Estos son los más sencillos aunque probablemente los más complejos de los accesorios domésticos. La balanza de la justicia que usamos en nuestros primeros experimentos de química son verdaderos acoplamientos cuyo origen es casi tan antiguo como el hombre. Pero el diseño de los acoplamientos para obtener pesos exactos en millonésima de onza necesita toda la precisión y sofisticación de la ciencia moderna. La báscula del médico y hasta la del cuarto de baño están relacionadas con las palancas, fuleros, resortes, pesas y balanzas. Son más complicadas de lo que parecen a simple vista.

Comencemos con la balanza. Un balancín recto está pivotado en su centro; dos platillos están suspendidos a iguales distancias de los lados del fulcro central. Cuando los platillos sostienen, pesos desiguales, la balanza oscila y puede agregarse o quitarse una o más pesas de un lado de la balanza para equilibrarla. Contabilizando el número de pesas colocadas en el platillo se sabe cuánto pesa el platillo opuesto.

Obsérvese en el esquema que los puntos de suspensión de los platillos están localizados debajo del fulcro central. Cuando los platillos están casi en equilibrio el balancín oscila en un ángulo proporcionado a la cantidad de desequilibrio. A medida que el balancín oscila el platillo ascendente se aleja del centro (B), y el descendente se mueve hacia (A). Este movimiento compensa la diferencia en los pesos así como el niño se mueve en el columpio para equilibrar el más pesado.

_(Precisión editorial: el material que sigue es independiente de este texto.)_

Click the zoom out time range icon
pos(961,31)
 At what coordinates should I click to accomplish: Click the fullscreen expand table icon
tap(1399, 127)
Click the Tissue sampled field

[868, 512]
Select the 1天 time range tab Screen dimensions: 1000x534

La romana o balanza del carnicero es una modificación de la báscula que no requiere pesas auxiliares. Al contrario, un contrapeso movible es ajustado a lo largo del brazo hasta que su peso contrarreste el peso que cuelga del garfio. Entre más pesado es el objeto más lejos debe moverse el contrapeso. A veces un contrapeso ajustable de esta clase se combina con un grupo de pesas que cuelga de la punta más lejana del brazo. Cada contrapeso pesa quizás sólo una libra, pero añade alrededor de cien libras a la gama de peso indicada. Por ejemplo, una romana que trabaja o funciona en la gama de cero a cien libras, añadiéndole un solo contrapeso auxiliar, pesaría entre cien y doscientas libras, etc.

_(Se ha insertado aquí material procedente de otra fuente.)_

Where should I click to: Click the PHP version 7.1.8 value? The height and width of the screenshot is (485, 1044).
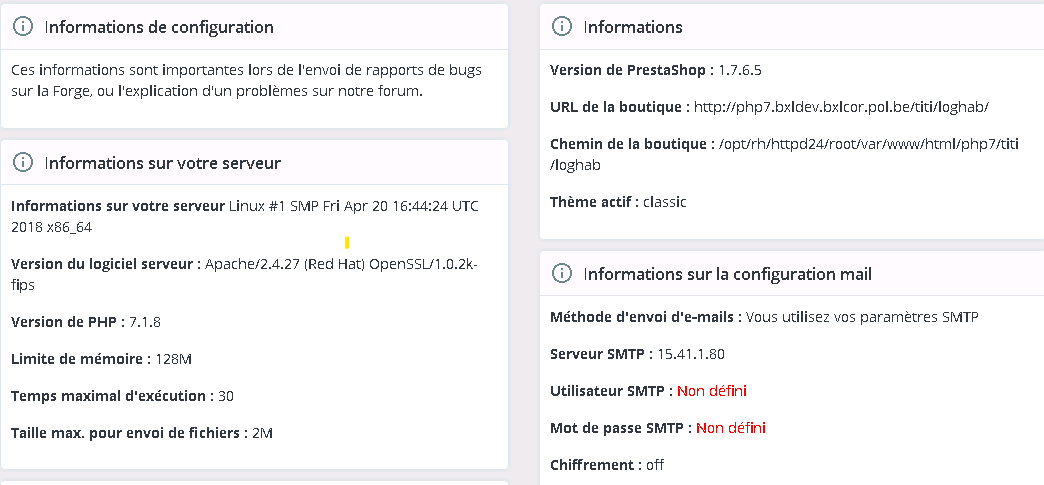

Las más completas de todas son las pesadoras que se usan para camiones, automóviles, artículos no vendidos de almacén, y gente. Estas son complejas porque el objeto que se va a pesar puede colocarse en cualquier sitio de la pesadora sin que cambie el peso indicado.
El rectángulo de uniones y pivotes debajo del platillo se llama acoplamiento paralelo porque el platillo puede bajar o subir pero siempre permanecerá exactamente paralelo al piso. Por consiguiente, no importa dónde se coloque el objeto en el platillo, la báscula indicará lo mismo.

Las básculas de los médicos son romanas. En éstas, dos platillos triangulares en la base de la báscula sostienen el peso; ellos tienden a elevar la palanca cuyo extremo tiene un garfio. Debido a la longitud de los acoplamientos, sólo se necesita un contrapeso muy liviano para equilibrar las personas que pesen de 10 a 300 o más libras.

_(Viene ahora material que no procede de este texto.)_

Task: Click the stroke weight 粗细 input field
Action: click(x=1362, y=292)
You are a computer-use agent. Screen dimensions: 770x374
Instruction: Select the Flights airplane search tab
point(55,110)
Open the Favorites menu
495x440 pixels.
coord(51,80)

Las básculas del cuarto de baño funcionan en forma similar: platillos triangulares transportan el peso a un solo punto pero luego uno o más resortes equilibran el peso. A medida que se comprime el resorte, un indicador gira midiendo el peso en la báscula.

Las romanas están equilibradas por péndulos giratorios. Los péndulos están inicialmente verticales, y a medida que el peso aumenta ellos comienzan a oscilar, aplicando cada vez más su peso a contrarrestar el peso en la báscula.

En todas estas básculas es esencial la atención cuidadosa de los detalles. El diseño de los pivotes, la solidez de las uniones y la estabilidad de los resortes bajo condiciones de temperatura y vibración son factores vitales en la exactitud del peso indicado.